In Kwak I, we held that because, "in cases such as this, in which material events occur at locations that virtually straddle the apparent boundary lines separating judicial districts,... the language of HRS § 4-1(3) [is] inherently ambiguous," id. at 295, 909 P.2d at 1110,

Officer Thomas's testimony that the offenses in question occurred within the district of Honolulu ... is incompetent as a matter of law. Logically, this must be the case because: (1) pursuant to Hawai`i Rules of Evidence (HRE) Rule 602 [(1993) ], testimony by witnesses must be based on personal knowledge; and (2) personal knowledge of the boundaries of the Honolulu district is impossible to attain where, as in cases such as this, there has been no showing that official district boundaries possessing sufficient specificity exist. Thus, Officer Thomas's testimony, wholly independent of the matter of credibility, is simply not probative regarding venue.

Id. at 296, 909 P.2d at 1111 (footnotes omitted).

In its motion for reconsideration, the prosecution argues that Officer Thomas's testimony was competent, admissible, and probative of "facts establishing venue." On *1118 reflection, and because the prosecution's argument has support both in the HRE and certain case law of this court relating to real property, we agree.

====

Work to complete -
1. Reproduce the part of the court opinion on venue between "In its motion" and "property, we agree.", inclusive.
2. Write the next part of the court opinion on venue, picking up after its last sentence.

Provided data -
====

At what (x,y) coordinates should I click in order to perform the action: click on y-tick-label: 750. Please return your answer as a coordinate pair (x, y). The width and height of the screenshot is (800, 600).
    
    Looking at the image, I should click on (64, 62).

====

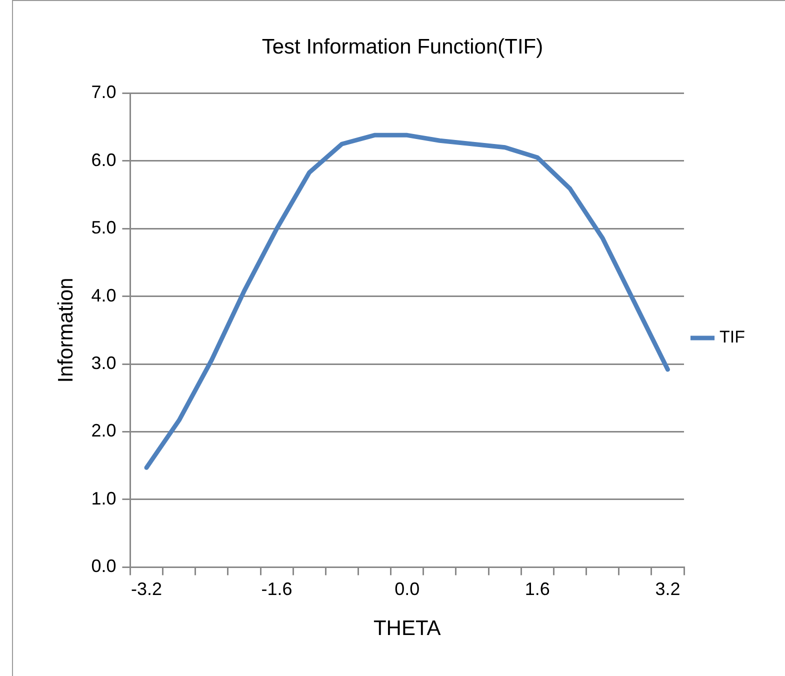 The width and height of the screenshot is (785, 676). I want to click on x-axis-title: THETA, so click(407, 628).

====

Answers to the problems -
1.
In its motion for reconsideration, the prosecution argues that Officer Thomas's testimony was competent, admissible, and probative of "facts establishing venue." On *1118 reflection, and because the prosecution's argument has support both in the HRE and certain case law of this court relating to real property, we agree.

2.
HRE 803(b)(20) (1993) allows, as an exception to the rule against hearsay, evidence of "boundaries" to be proved by reputation. Specifically, HRE 803 provides in relevant. part:

Hearsay exceptions; availability of declarant immaterial. The following are not excluded by the hearsay rule, even though the declarant is available as a witness: .... (b) Other exceptions. .... (20) Reputation concerning boundaries or general history. Reputation in a community, arising before the controversy, as to boundaries of or customs affecting lands in the community, and reputation as to events of general history important to the community or state or nation in which located.

(Emphases added.) The commentary on HRE 803(b)(20) notes the following:

This exception is identical with Fed. R.Evid. 803(20). The admission of reputation evidence of land boundaries and events of general history as an exception to the hearsay rule has a firm foundation in traditional common law. In Hawai`i this form of reputation evidence, especially as it applies to property disputes, has been accorded judicial approbation and admitted as "kamaaina testimony." Based upon judicial recognition that Hawai`i's land laws are unique in that they are based on ancient tradition, custom, practice, and usage, the courts have admitted and given great weight to "kamaaina testimony." ... The present exception incorporates the Hawai`i common law principle of kamaaina testimony as it applies to land disputes and extends it further to "events of general history." Such an extension of the rule is justified by the same circumstantial assurances of trustworthiness as those applicable to testimony relevant to land issues.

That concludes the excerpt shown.